Almost two months after a Federal Aviation Administration (FAA) directive grounded Boeing’s Dreamliner fleet, the company is moving forward. If Boeing successfully completes tests on a redesigned battery system the FAA will allow commercial flights of the Dreamliner again.
Global air traffic authorities grounded the 787 Dreamliner after several incidents with its lithium-ion battery, including a smoldering fire on an All Nippon Airways (ANA) flight.
The company scrambled to make amends and on March 12 the FAA approved a plan to test the redesigned battery system, a “first step” to get the global fleet of 49 planes flying again. The ban affected six United Airlines planes in the United States.
Boeing Chairman, President and CEO Jim McNerney said in a press release: “Today’s approval from the FAA is a critical and welcome milestone toward getting the fleet flying again and continuing to deliver on the promise of the 787.”
Boeing’s promise to global airlines was fuel efficiency. To design a more fuel-efficient aircraft—Boeing claims the 787 consumes 20 percent less fuel than its competitors—engineers needed to drastically reduce its weight. One of the measures taken was to reduce the use of hydraulic systems and substitute them with electric ones, which weigh less.
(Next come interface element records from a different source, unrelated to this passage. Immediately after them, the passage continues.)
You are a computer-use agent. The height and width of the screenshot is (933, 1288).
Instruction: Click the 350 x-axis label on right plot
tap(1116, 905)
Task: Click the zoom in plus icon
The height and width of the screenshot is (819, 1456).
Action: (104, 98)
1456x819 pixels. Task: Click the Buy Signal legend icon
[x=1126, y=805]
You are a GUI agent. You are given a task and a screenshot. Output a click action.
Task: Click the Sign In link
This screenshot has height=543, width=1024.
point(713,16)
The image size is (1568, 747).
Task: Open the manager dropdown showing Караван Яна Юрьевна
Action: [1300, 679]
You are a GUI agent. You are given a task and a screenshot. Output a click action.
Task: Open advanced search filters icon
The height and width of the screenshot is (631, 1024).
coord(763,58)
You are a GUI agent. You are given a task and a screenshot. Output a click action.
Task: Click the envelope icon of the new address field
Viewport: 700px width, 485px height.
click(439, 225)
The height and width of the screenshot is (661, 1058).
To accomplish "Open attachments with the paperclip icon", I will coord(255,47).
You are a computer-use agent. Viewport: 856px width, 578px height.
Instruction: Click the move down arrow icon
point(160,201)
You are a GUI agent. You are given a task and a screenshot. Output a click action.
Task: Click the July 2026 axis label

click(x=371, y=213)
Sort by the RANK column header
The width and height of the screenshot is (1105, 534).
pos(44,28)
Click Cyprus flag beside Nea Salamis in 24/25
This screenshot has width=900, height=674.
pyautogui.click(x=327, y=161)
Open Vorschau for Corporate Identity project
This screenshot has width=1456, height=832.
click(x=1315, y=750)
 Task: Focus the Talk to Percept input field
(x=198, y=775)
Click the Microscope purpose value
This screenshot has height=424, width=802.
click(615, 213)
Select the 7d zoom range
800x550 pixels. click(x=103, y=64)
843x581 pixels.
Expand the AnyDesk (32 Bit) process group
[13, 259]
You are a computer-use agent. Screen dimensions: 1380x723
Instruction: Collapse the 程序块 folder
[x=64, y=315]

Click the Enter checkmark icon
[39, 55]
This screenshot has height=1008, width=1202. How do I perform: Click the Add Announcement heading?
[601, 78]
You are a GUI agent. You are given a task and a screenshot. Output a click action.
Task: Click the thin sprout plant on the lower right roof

For example, the Dreamliner uses an electrically powered system to control cabin airflow. If all systems are running, the electricity comes from a special turbine at the rear of the aircraft. The batteries under review are for emergency or backup purposes.
Lithium-ion batteries, commonly used in cellphones and laptops, are more likely to catch fire or otherwise malfunction than the traditional nickel-cadmium batteries. However, lithium-ion batteries provide more efficient electrical storage in less space and they weigh less. They are well suited to the Dreamliner because the main selling point is fuel efficiency.
The FAA, which allowed live testing on two aircrafts, said it will make sure the batteries are safe before the Dreamliner can return to commercial service. “This comprehensive series of tests will show us whether the proposed battery improvements will work as designed,” Transportation Secretary Ray LaHood said in a statement.